Получалось именно так, как лейтенант и предполагал. Он посмотрел на корреспондента, кивнул, дал тому понять, как нелегко быть командиром батареи.
- Угол не тот... Сейчас будет тот. Мы его на попа поставим, и угол сразу станет, таким, как нужно. Ну-ка, поставьте чурбан! - приказал лейтенант.
Опарин пошел ставить чурбан на попа. И Лихачев с ним увязался. Знали они, как бросает нож Афонин. Но на всякий случай поставили метра на два поближе.
- Теперь бросай, - приказал лейтенант, когда солдаты вернулись. - Теперь угол у нас "тот".
Афонин не стал вступать в разговор. Сквозь полуопущенные веки он посмотрел на полутораметровый обрезок бревна, определяя расстояние. Переступил с ноги на ногу раз, другой. И вдруг, неожиданно для лейтенанта, и даже для своих товарищей, которые знали эти афонинские штучки, рука его взметнулась вверх (никто не заметил, как он вынул нож из чехла), в воздухе что-то блеснуло, и тут же раздался глухой удар. Чурбан упал, будто его сильно толкнули. А Афонин стоял, как и до броска. Вроде бы неуклюжий и неповоротливый.
- Наповал, - сказал Опарин. - Как в кино.
Все, вслед за лейтенантом, пошли к чурбану, и с удовольствием смотрели, как тот Хаустов с трудом вытаскивает нож, лезвие которого глубоко вошло в дерево. Потом вернулись к Афонину.
- Силен! - похвалил корреспондент Бабочкин. - Напишу! Непременно напишу, как ты нож бросаешь. Оружие! Ты мне потом все расскажешь.
- Расскажу, - согласился Афонин.
Неуютно почувствовал себя лейтенант Хаустов. В руках ведь был нож. Был и сплыл.
- На, держи свое боевое оружие, - отдал он нож Афонину. И понял, что расстается навсегда.
Афонин, как и в прошлый раз, внимательно осмотрел нож и только потом опустил его в чехол.
- Ты где так научился? - спросил лейтенант.
- Места у нас глухие, - объяснил Афонин. - Горы, тайга. Глаз надо иметь точный и руку твердую, а то пропадешь.
- Меня научить мог бы?
- Нет, учиться надо с детства, - объяснил Афонин. - Взрослого уже нельзя научить по-настоящему.
В устной характеристике лейтенанта Хаустова прибавилось еще несколько строчек, не особенно его украшающих.
ВЕЧЕР
Ракитин остановился у дальнего края окопа и стал разглядывать расположение батареи. Свое орудие он так и не нашел, не увидел. Представлял, где оно стоит, и вроде бы на этом месте что-то темнело: не то полоска верхней части щита, не то черточка опущенного к земле длинного ствола. Но чтобы такое увидеть, надо точно знать, что там находится орудие. А если не знаешь, то и не подумаешь. Машину тоже хорошо врыли в землю и замаскировали.

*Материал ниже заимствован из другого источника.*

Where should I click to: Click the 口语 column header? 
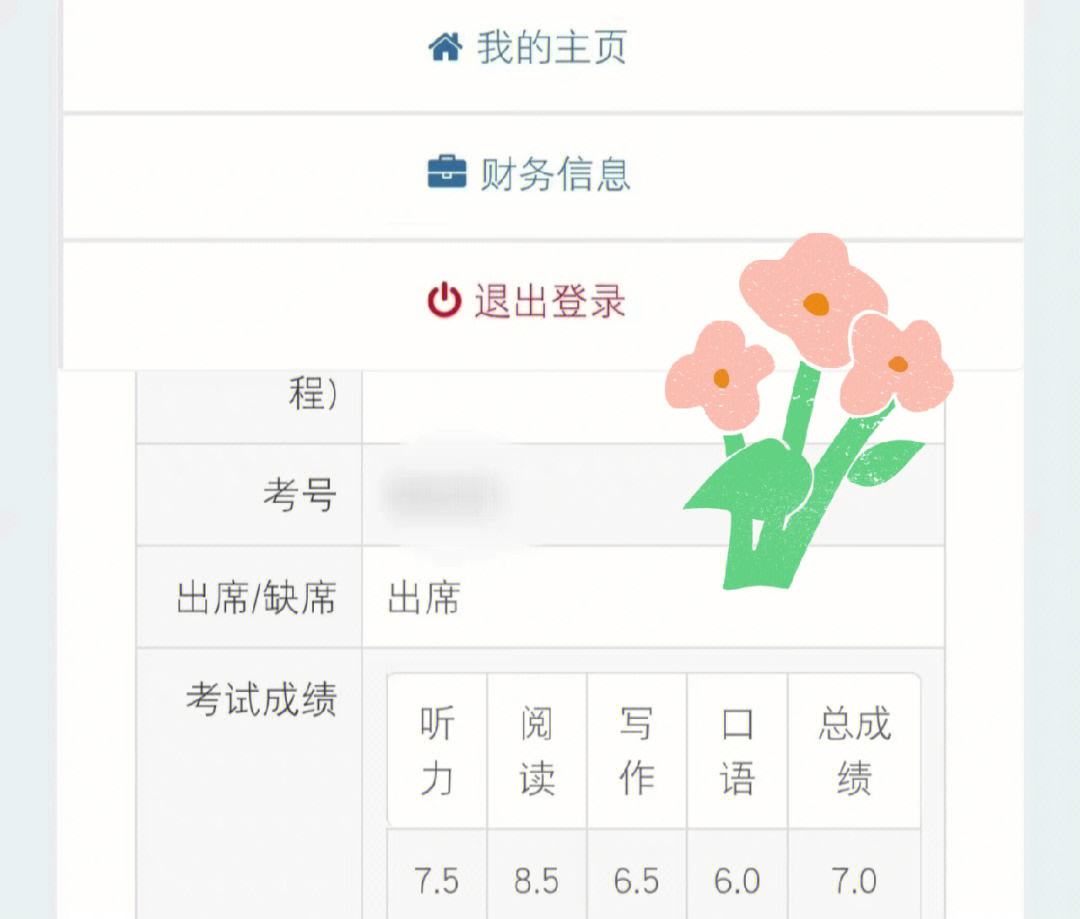[737, 750]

У остальных орудий еще копали, и там, даже на таком расстоянии, выделялась на фоне одноцветной тусклой травы взрытая земля, отливающая в одних местах желтизной глины, а в других - серо-белым цветом щебенки. На этом фоне темнели пушки и автомашины, фигурки работающих людей.

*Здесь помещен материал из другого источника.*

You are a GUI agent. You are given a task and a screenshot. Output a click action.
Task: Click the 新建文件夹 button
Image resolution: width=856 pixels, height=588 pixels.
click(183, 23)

Теперь три орудия перекрывали дорогу. И Ракитин, вроде, бы мог чувствовать себя гораздо уверенней. Но он понимал всю непрочность этой позиции. Чтобы перекрыть дорогу и все подступы к мосту, нужна пехота. Без пехоты орудия здесь, как колья без бредня. Автоматчикам просочиться - дело несложное. Просочатся - считай, нет батареи. А нет батареи, захватят фрицы мост.
Только вряд ли пришлют сюда и пехоту. Для орудий полных расчетов собрать не смогли. Даже штаб подчистили, писарей в строй турнули, но все равно набрать не могут.

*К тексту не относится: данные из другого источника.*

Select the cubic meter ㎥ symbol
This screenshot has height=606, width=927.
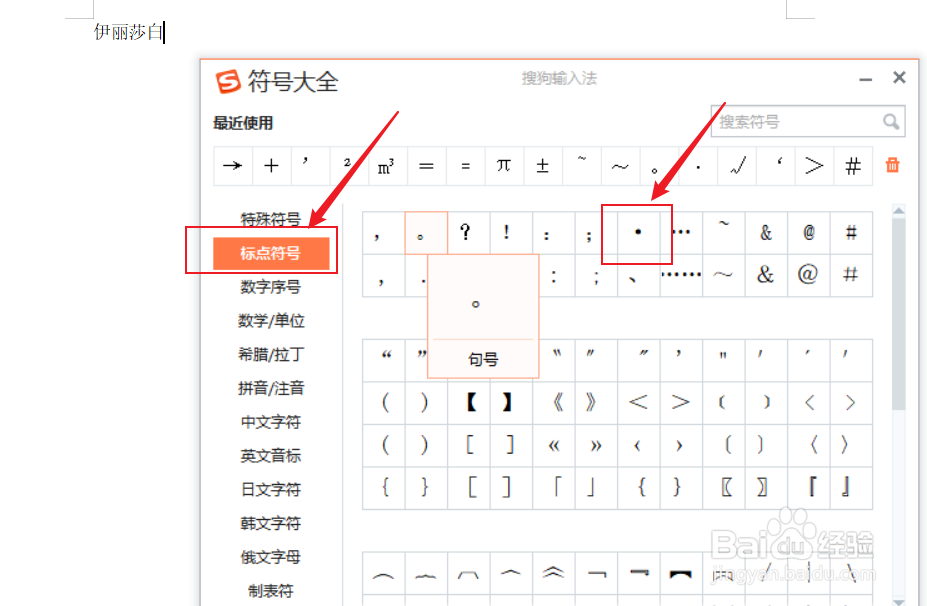point(388,166)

Ракитин попытался представить, как пойдут танки. Не психи же фрицы, чтобы в темноте гнать машины по степи. По степи, ночью... таких дров можно наломать... Значит, пойдут по дороге. По дороге можно и в темноте, с малой подсветкой. Но что это за атака, если танки гуськом поползут, один за другим? Значит, когда подойдут поближе, развернутся - и по степи. Тогда и фары включат. В темноте на танке не очень-то разгонишься. Но и по фарам много не настреляешь... Хорошо бы врезать им до того, как развернутся, пока они все вместе, на дороге.
А как им врежешь? Капитан Лебедевский что-нибудь придумал бы. Этот, новый, что он может? Если бы заминировать подходы к орудиям... Видел однажды Ракитин, как немецкие танки зарюхались на минное поле. Половина машин там и осталась. Остальные развернулись и "цум хаузэ". Устроить бы такое.
Он представил себе заминированную дорогу. От дороги, как крылья невода, метров двести вправо и влево, отходят минные поля. А концы их загибаются в сторону противника. Такой мешок может получиться - ни один танк не выберется.